A global summary of seafloor topography influenced by internal-wave-induced turbulent water mixing

Abstract

Turbulent water motions are important for the exchange of momentum, heat, nutrients, and suspended matter, including sediments in the deep sea. The motions occur in a deep sea that is generally stably stratified in density. To maintain ocean–density stratification, an irreversible diapycnal turbulent transport is needed. The geological shape and texture of marine topography are important for water mixing, as most deep-sea turbulence is generated via internal waves breaking at sloping seafloors. For example, slopes of semidiurnal internal tidal characteristics can “critically” match the mean seafloor slope. In this paper, the concept of critical slopes is revisited from a global internal-wave turbulence viewpoint using seafloor topography and moored high-resolution temperature sensor data. Observations suggest that turbulence generation via internal-wave breaking at 5 % ± 1.5 % of all seafloors is sufficient to maintain ocean–density stratification.

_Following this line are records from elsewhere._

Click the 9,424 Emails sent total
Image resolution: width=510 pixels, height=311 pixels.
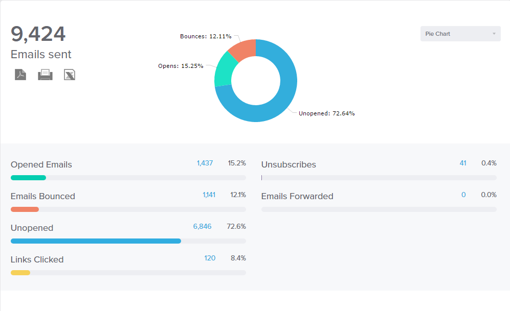38,34
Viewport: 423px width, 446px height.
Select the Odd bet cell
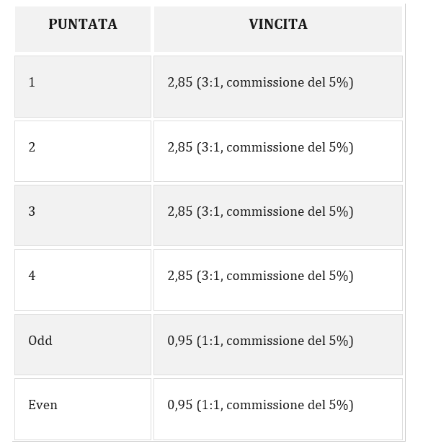click(x=83, y=344)
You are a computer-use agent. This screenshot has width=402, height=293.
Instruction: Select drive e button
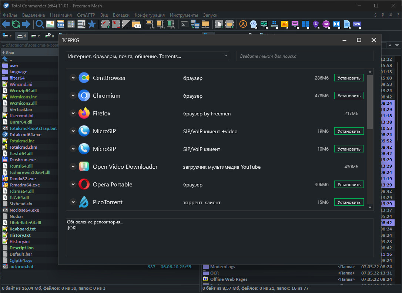(36, 36)
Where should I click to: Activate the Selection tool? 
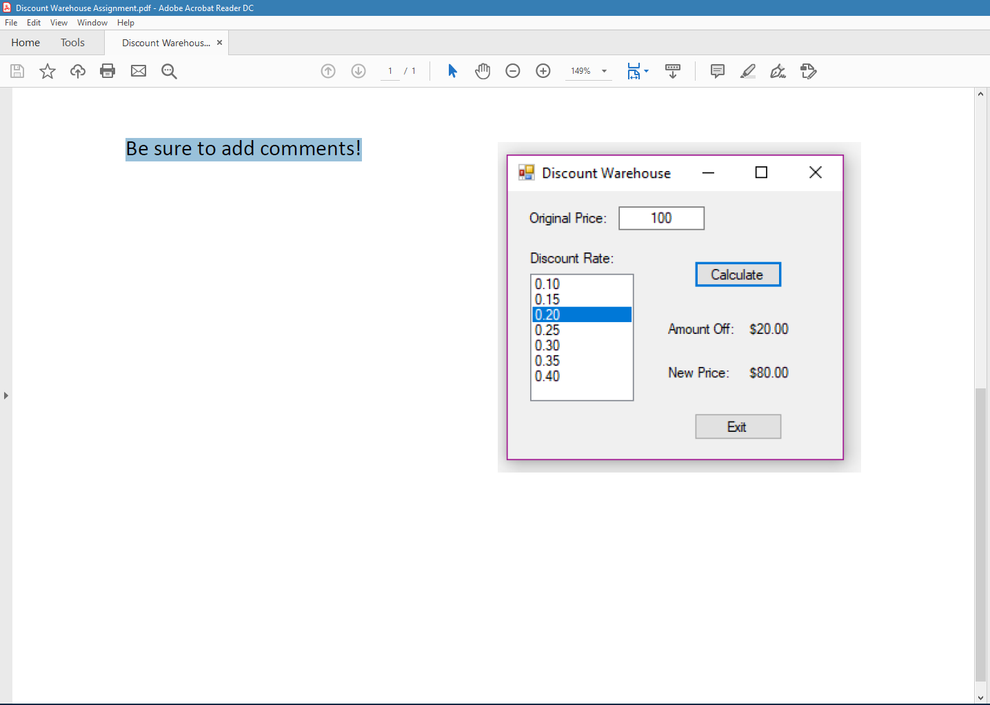(x=452, y=71)
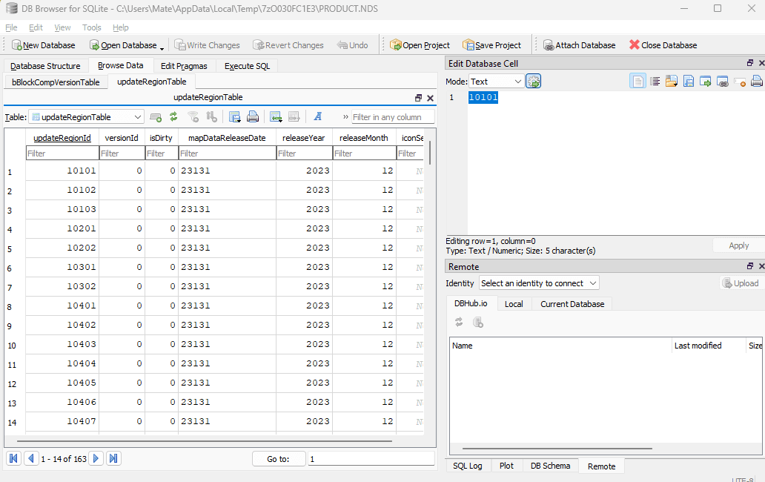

However, most, > 90 %, turbulence contributions are found at supercritical, rather than the more limited critical, slopes measured at 10 scales that cover about 50 % of seafloors at water depths < 2000 m. Internal tides (∼ 60 %) dominate over near-inertial waves (∼ 40 %), which is confirmed by comparison of northeastern Atlantic data and eastern Mediterranean data (weak tides) at the same mid-latitude. Seafloor elevation spectra show a wavenumber (k) falloff rate of k−3, which is steeper than what was found previously. The falloff rate is even steeper, resulting in less elevation variance in a 1-order-of-magnitude bandwidth around kT = 0.5 cycle km−1. The corresponding length is equivalent to the internal wave excursion length. The reduction in seafloor elevation variance seems to be associated with seafloor erosion by internal wave breaking. The potential robustness of the seafloor and internal wave interaction is discussed.